Les cultes du cargo sont des mouvements issus d’une part de la confrontation aux autorités coloniales et d’autre part à l’adaptation aux transformations et aux ruptures engendrées par l’économie de marché. Ils sont apparus en Mélanésie à la fin du XIXème siècle et sont encore pratiqués dans certaines îles, aux Iles Salomon, à Fidji, à Tanna au Vanuatu ou à Madang en Papouasie – Nouvelle-Guinée.
Ces pratiques rituelles sont fondées sur une croyance d’une partie de la population selon laquelle les marchandises occidentales amenées par avions ou bateaux « cargo » ne pouvaient avoir qu’une origine divine. En effet, on ne voyait jamais les Occidentaux produire les biens de consommation qui remplissaient abondamment les magasins, débarqués quelques temps auparavant des cales des avions et bateaux cargos.
On peut expliquer le développement du culte du cargo par la volonté paradoxale d’accéder aux nouveaux biens économiques et le désir de préserver sa dignité. Dans certaines sociétés mélanésiennes, on devient chef par l’accumulation de titres et de biens, l’appartenance de ces biens s’inscrit donc dans le réseau des relations sociales communautaires et de prestige entre les groupes.

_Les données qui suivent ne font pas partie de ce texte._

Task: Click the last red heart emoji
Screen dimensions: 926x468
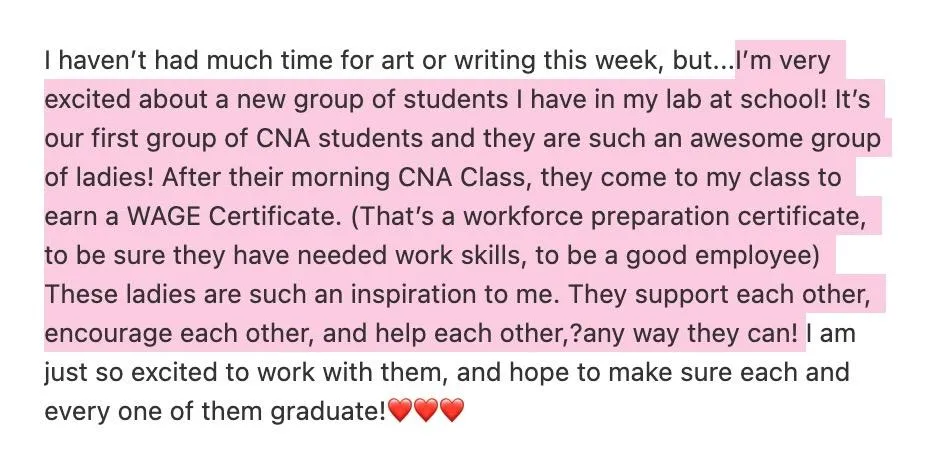Action: point(452,411)
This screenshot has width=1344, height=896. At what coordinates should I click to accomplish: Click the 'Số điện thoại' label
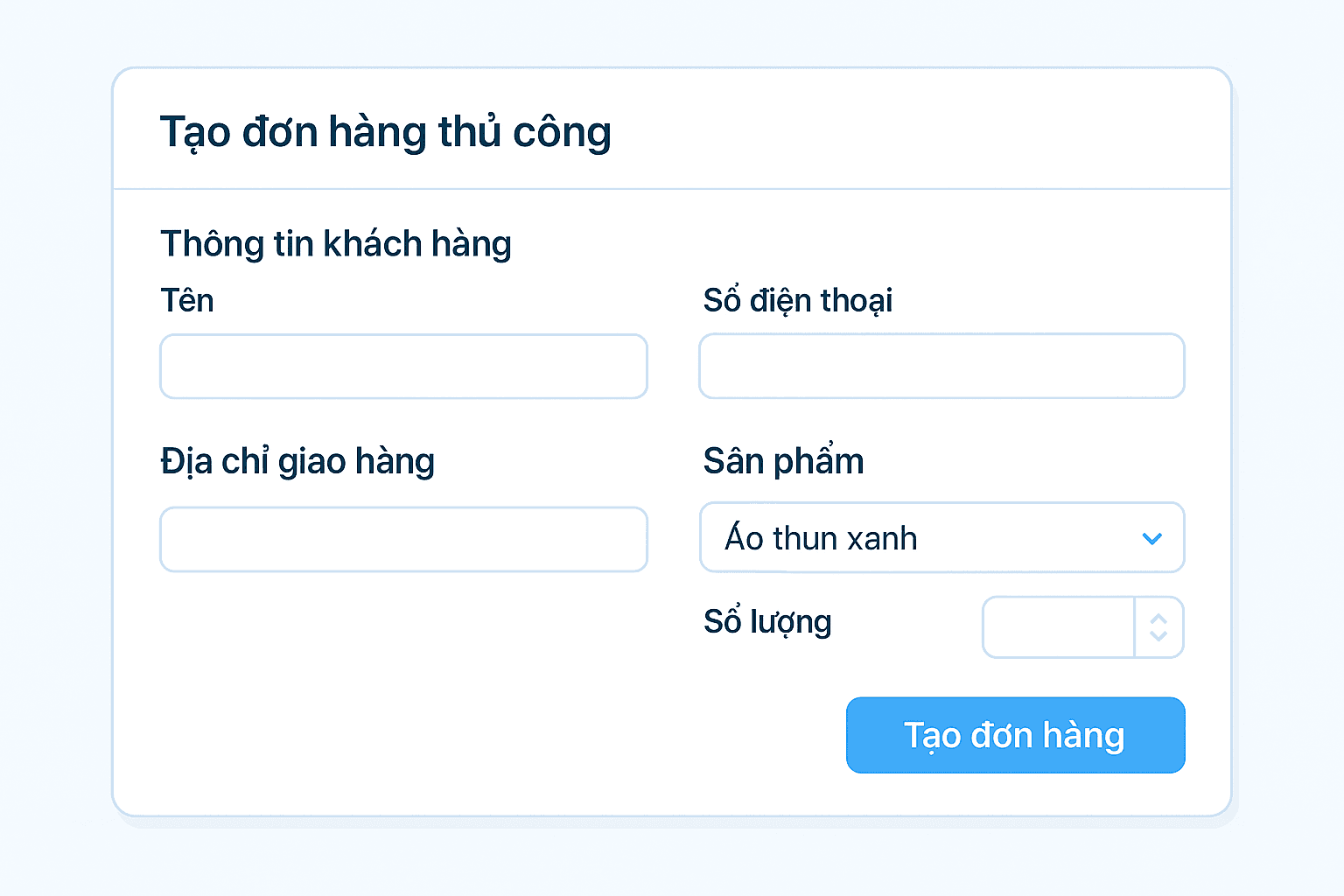tap(797, 301)

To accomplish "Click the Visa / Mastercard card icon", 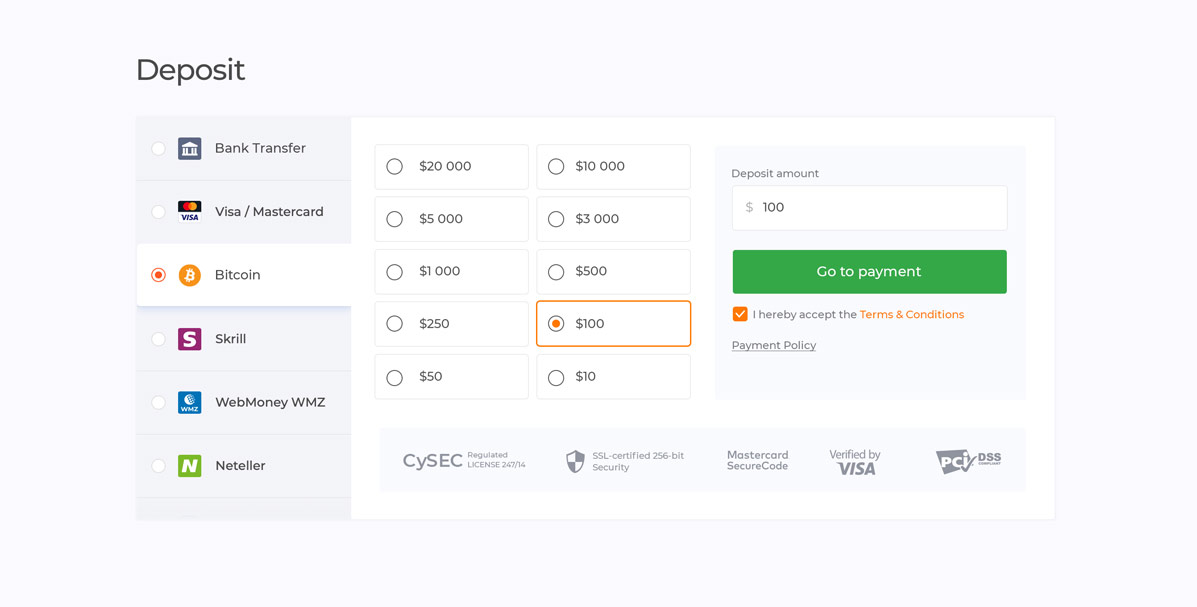I will pyautogui.click(x=190, y=211).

On comprend mieux pourquoi si le « cargo » et son secret demeurent inaccessibles aux habitants, ils se trouvent relégués dans une position d’infériorité. Et de fait, ces cultes du cargo exprimèrent souvent le mécontentement de leurs adeptes devant la place inférieure qui leur était faite dans des sociétés coloniales.

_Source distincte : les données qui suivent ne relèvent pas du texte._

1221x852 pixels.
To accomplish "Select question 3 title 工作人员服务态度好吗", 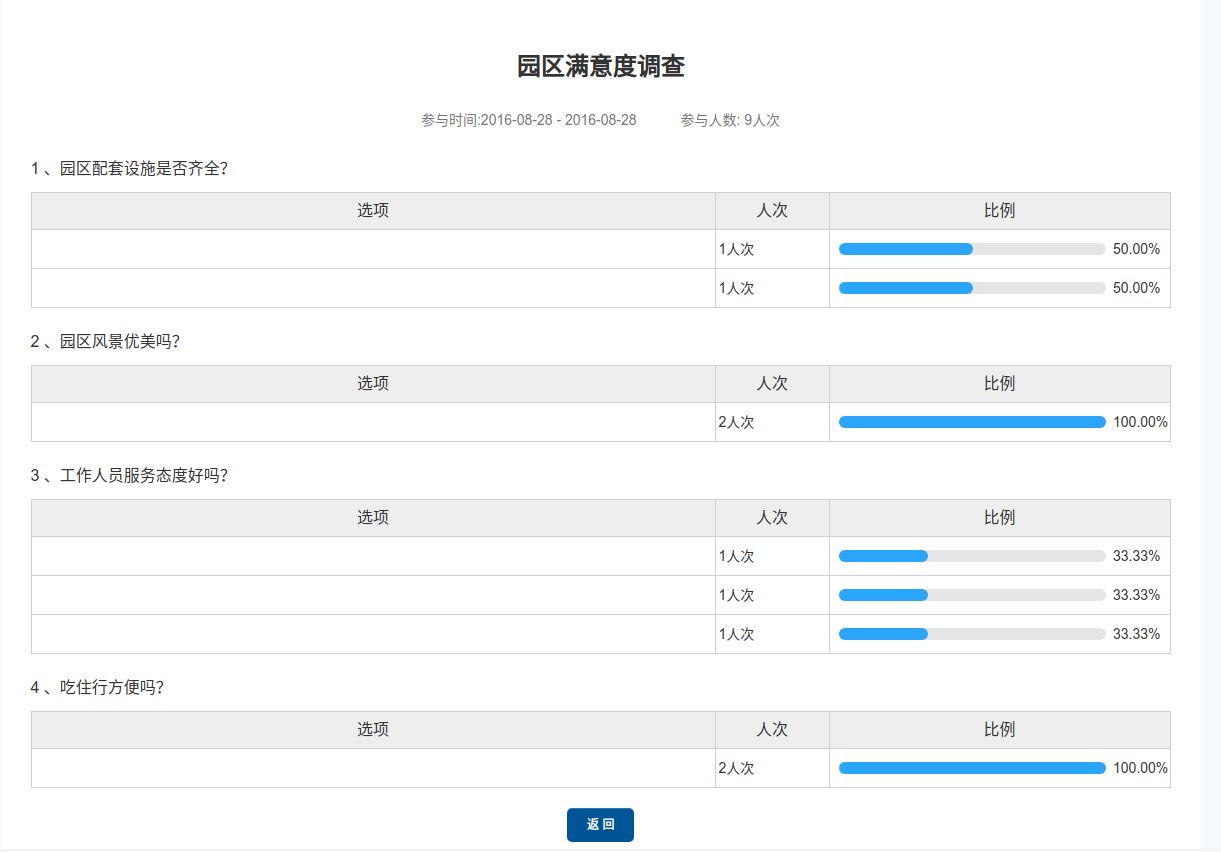I will (130, 475).
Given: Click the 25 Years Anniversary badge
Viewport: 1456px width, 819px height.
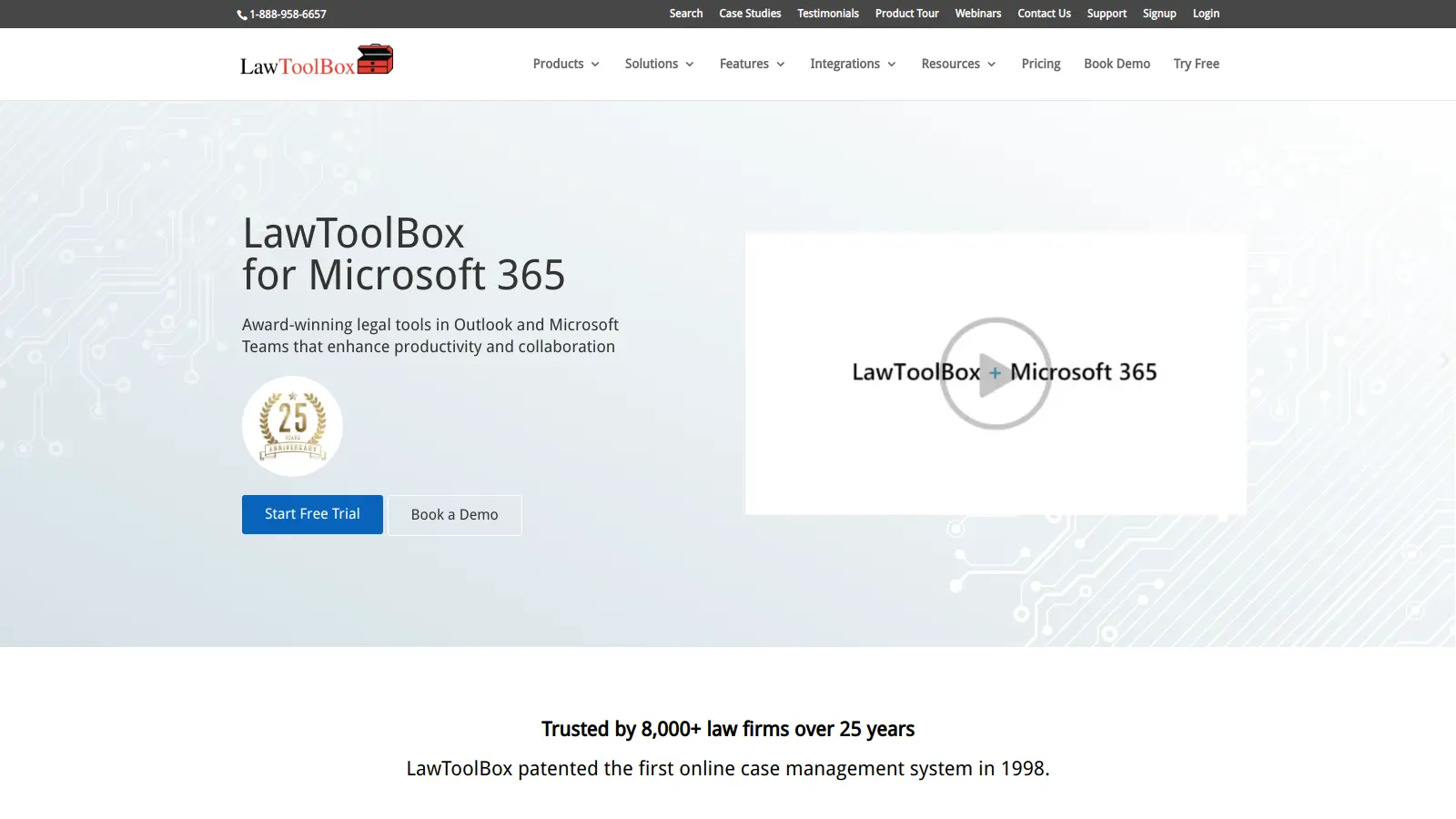Looking at the screenshot, I should (x=291, y=425).
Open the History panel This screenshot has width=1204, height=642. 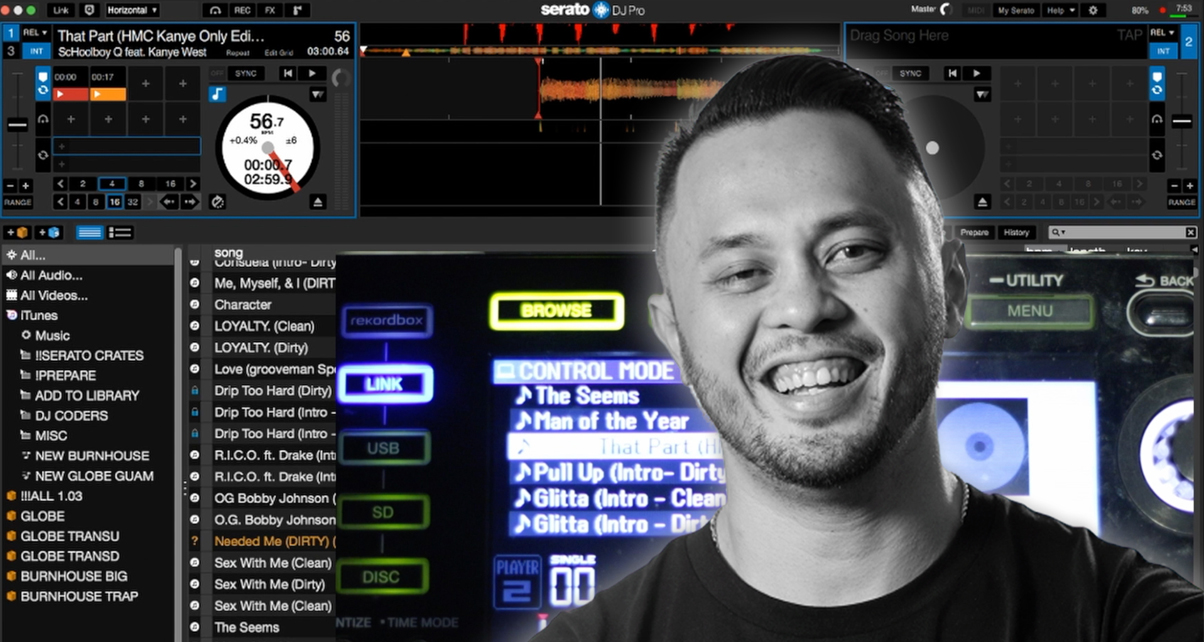tap(1017, 231)
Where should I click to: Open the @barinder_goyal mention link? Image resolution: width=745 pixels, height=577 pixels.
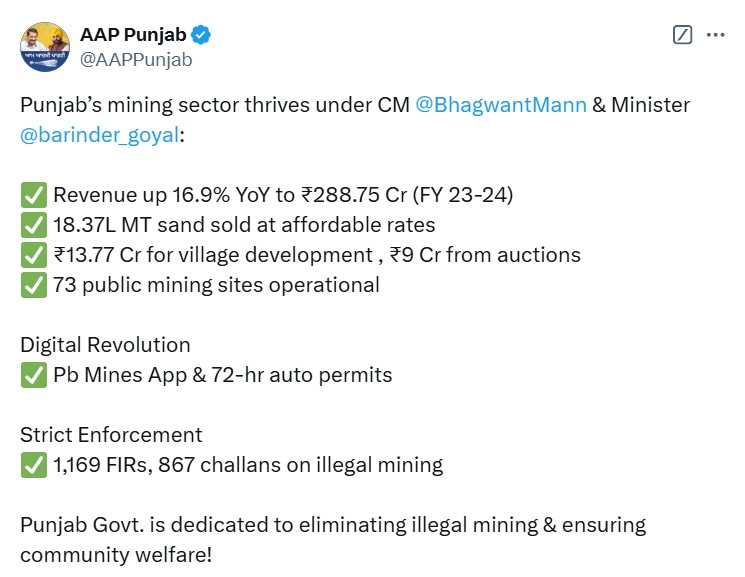coord(99,135)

Tout d’abord limité à des échanges avec les beachcombers, les cultes du cargo ont été popularisés par les cultes liés au départ des Américains à la fin de la seconde guerre mondiale. Les troupes américaines stationnèrent entre 1942 et 1946 dans des régions isolées de Papouasie, des Nouvelles-Hébrides ou des Iles Salomon : 50.000 GI’s s’installèrent à Guadalcanal, 300.000 aux Nouvelles-Hébrides.
Ces troupes arrivaient avec leurs matériels, des caisses et des caisses de matériel ; tous les jours, elles recevaient des rations alimentaires comportant des aliments bien souvent inconnus des populations locales: barres chocolatées, conserves de fruits ou de viande, cigarettes et alcool.
A la fin de la guerre, les Américains quittèrent, aussi soudainement qu’ils étaient venus, leurs bases mélanésiennes. L’incompréhension fut totale.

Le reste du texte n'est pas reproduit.